- _Problem to work on_: Could you format this data as a numbered list, one line per entry, leaving out blank lines and the pictures?

Records of locating words and elements
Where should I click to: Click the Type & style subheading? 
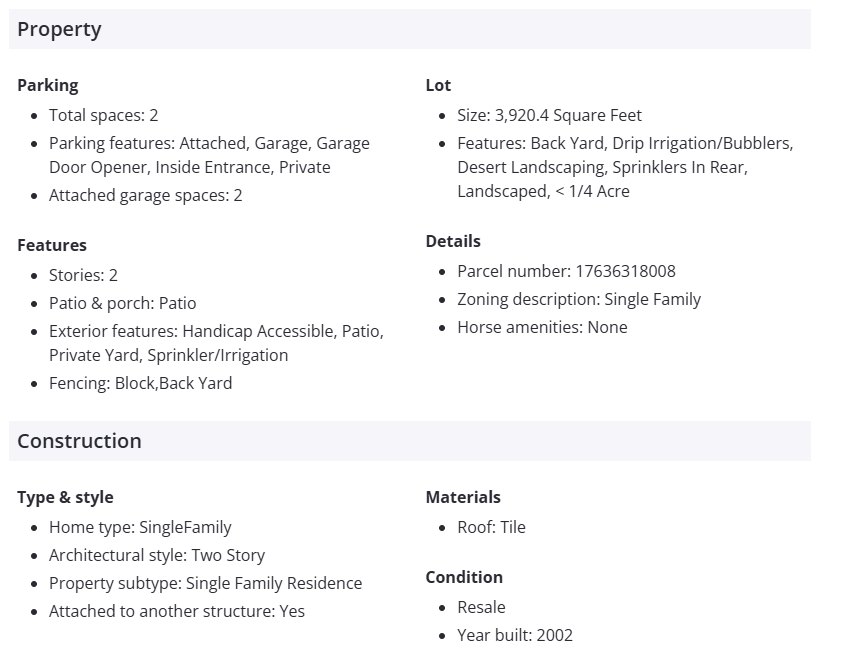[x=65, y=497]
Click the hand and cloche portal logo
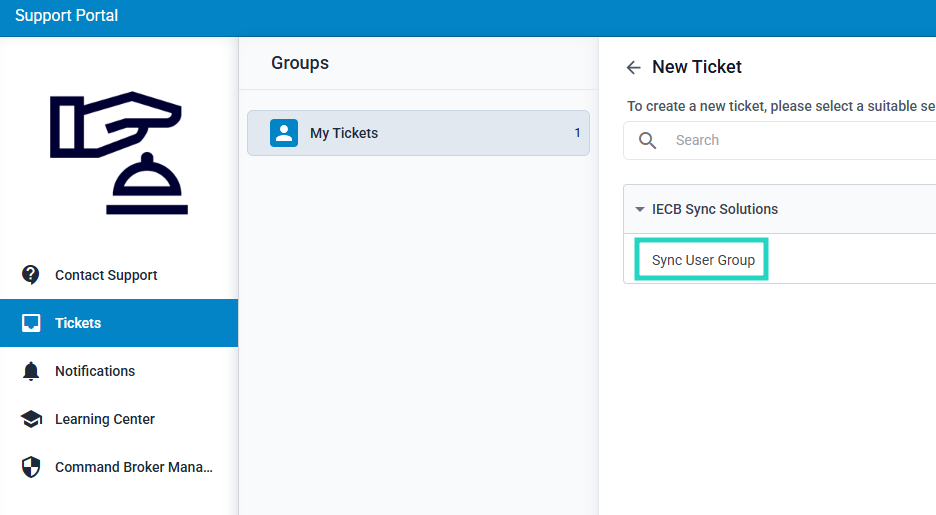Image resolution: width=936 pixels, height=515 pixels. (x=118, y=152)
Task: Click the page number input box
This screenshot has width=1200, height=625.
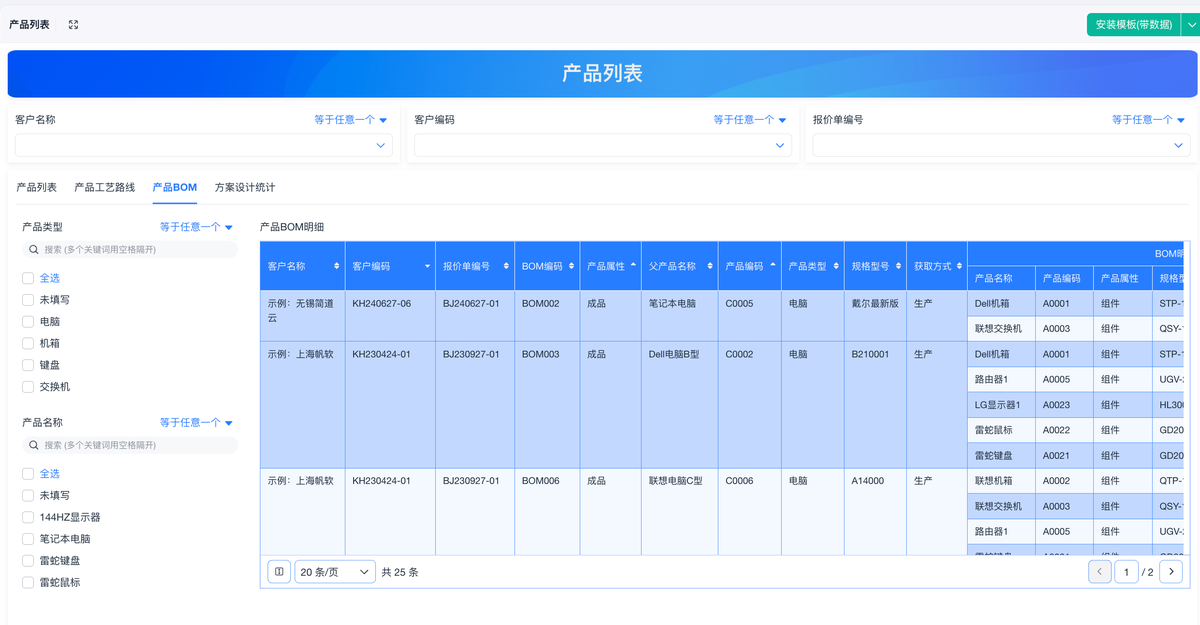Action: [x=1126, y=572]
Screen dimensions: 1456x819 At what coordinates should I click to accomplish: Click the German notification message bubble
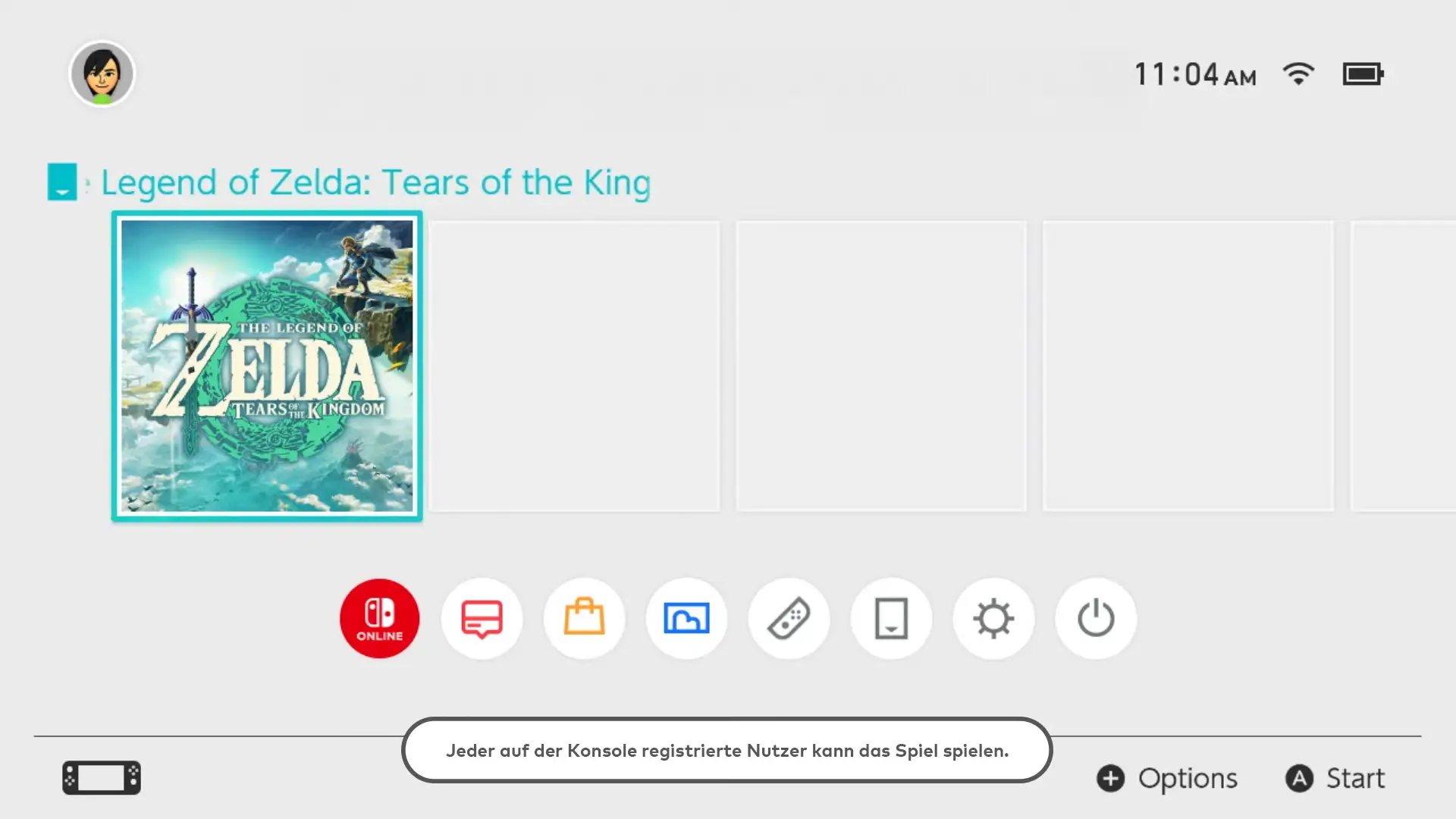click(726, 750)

- _The result_:
1. Where should I click to: Click the Type & style subheading? 
2. [x=65, y=497]
3. Click the hand and cloche portal logo
4. Image resolution: width=936 pixels, height=515 pixels. (x=118, y=152)
5. Task: Click the page number input box
6. This screenshot has width=1200, height=625.
7. Action: [x=1126, y=572]
8. Screen dimensions: 1456x819 At what coordinates should I click to accomplish: Click the German notification message bubble
9. click(726, 750)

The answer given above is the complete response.